In der Praxis wirst du oft erstmal 1-2 Wochen als Praktikant mitfahren, damit du siehst wie der Hase bei genau diesem Arbeitgeber läuft. Bei meinem Arbeitgeber muss ein neuer RS auch erst ein halbes Jahr Krankentransport fahren, um eine ausreichende Ortskenntnis zu erlangen. Und du brauchst ja noch Einweisungen auf die medizinischen Geräte, jemand sollte dir örtliche Gegebenheiten erklären, SOPs müssen erlernt werden... Das sind bei uns drei Schulungstage, ohne die niemand in der Notfallrettung anfängt.

Während dieser Zeit bist du allerdings schon normal in Vollzeit angestellt und beziehst entsprechend Gehalt. Dieses hängt davon ab, bei welchem Arbeitgeber du bist und nach welchem Tarifkonstrukt er seine Mitarbeiter bezahlt. Als grobe Orientierung kannst du mal hier schauen. Die Tarifabschlüsse des öffentlichen Dienstes sind aber problemlos zu recherchieren.

Wenn du z.B. bei einem Arbeitgeber bist, der an den Tarifvertrag des öffentlichen Dienstes (TVöD) bezahlt und seine Rettungssanitäter in Entgeltgruppe (EG) 4 einstuft, geht es bisher (ohne den neuen Tarifabschluss) mit einem Grundgehalt von 2.363 € los. Dazu können ca. 100-150 € an Zulagen für Nachtdienste und Dienste an Feiertagen kommen (wenn du solche Dienste machst!). Was dabei netto herauskommt, kannst du ja für deine individuelle Situation bei einem Netto-Rechner errechnen lassen.

Private Rettungsdienste (z.B. Falck) bezahlen eher weniger.

Die Ausbildung zur Rettungssanitäterin oder zum Rettungssanitäter, wird anhand der "Grundsätze zur Ausbildung des Personals im Rettungsdienst (Rettungssanitäter/in)" des Bund- Länder- Ausschusses Rettungswesen durchgeführt und umfasst demnach mindestens 520 Stunden, in Vollzeitform absolviert also drei Monate und eine Woche. In einigen Bundesländern, sind die Ausbildungsgrundsätze durch ein Landesgesetz oder durch eine Rechtsverordnung auf Landesebene verankert, nicht jedoch in einem Bundesgesetz.
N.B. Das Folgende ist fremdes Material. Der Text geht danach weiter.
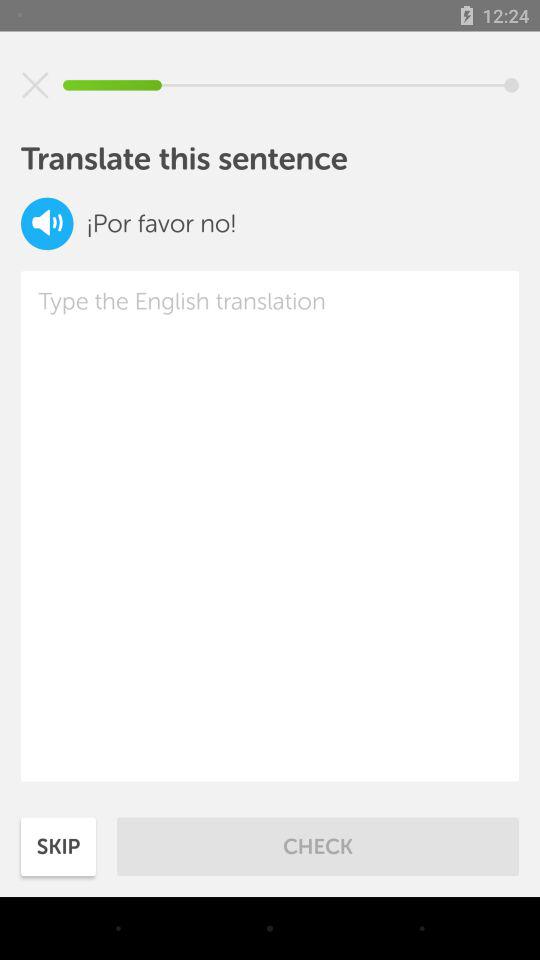
press skip at the bottom left corner (58, 846)
Given the description of an element on the screen output the (x, y) to click on. 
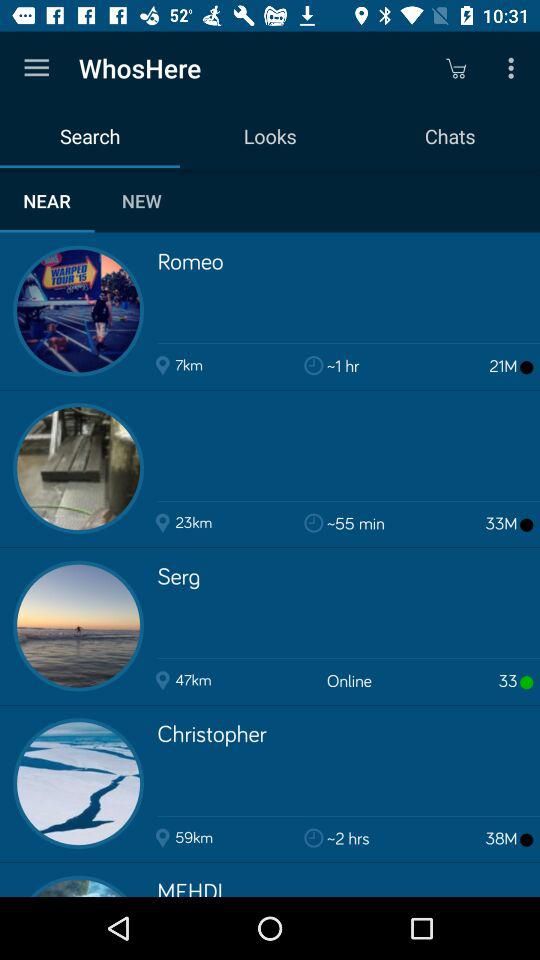
turn on icon next to the looks icon (455, 67)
Es gibt also Bundesländer, wo die Ausbildung staatlich geregelt ist und Bundesländer, in denen dies nicht der Fall ist. Dennoch gilt unabhängig davon, dass Rettungssanitäterinnen oder Rettungssanitäter nach Abschluss der Qualifikation gemäß der Rettungsdienstgesetze (RDG) der Bundesländer im Rettungsdienst zum Einsatz kommen. Man erhält also nach dem erfolgreichen Abschluss der Qualifizierung einen Arbeitsplatz im Rettungsdienst, wobei der Mangel an Rettungssanitäter/innen nicht so ausgeprägt ist wie der Mangel an den dreijährig ausgebildeten Notfallsanitäter/innen, soll heißen, eine Garantie, nach erfolgreicher Qualifizierung eine Anstellung im Rettungsdienst zu bekommen, diese hat man als Rettungssanitäter/in nicht.

Das Gehalt ist natürlich vom späteren Arbeitgeber abhängig, neben den bekannten Hilfsorganisationen, wo man nach deren Tarifvertrag vergütet wird, gibt es auch private Rettungsdienst- und Krankentransportunternehmen, bei denen man als Rettungssanitäter Beschäftigung findet. Bei den Hilfsorganisationen, beträgt das Einstiegsgehalt jedoch circa 2.300 bis 2.500€ brutto im Monat, für die kurze Ausbildungsdauer also gut und auch besser, als so mancher Beruf, der eine dreijährige Berufsausbildung erfordert. Hinzu kommen noch variable Zulagen für Nachtdienste, Dienste an Sonntagen und an Feiertagen.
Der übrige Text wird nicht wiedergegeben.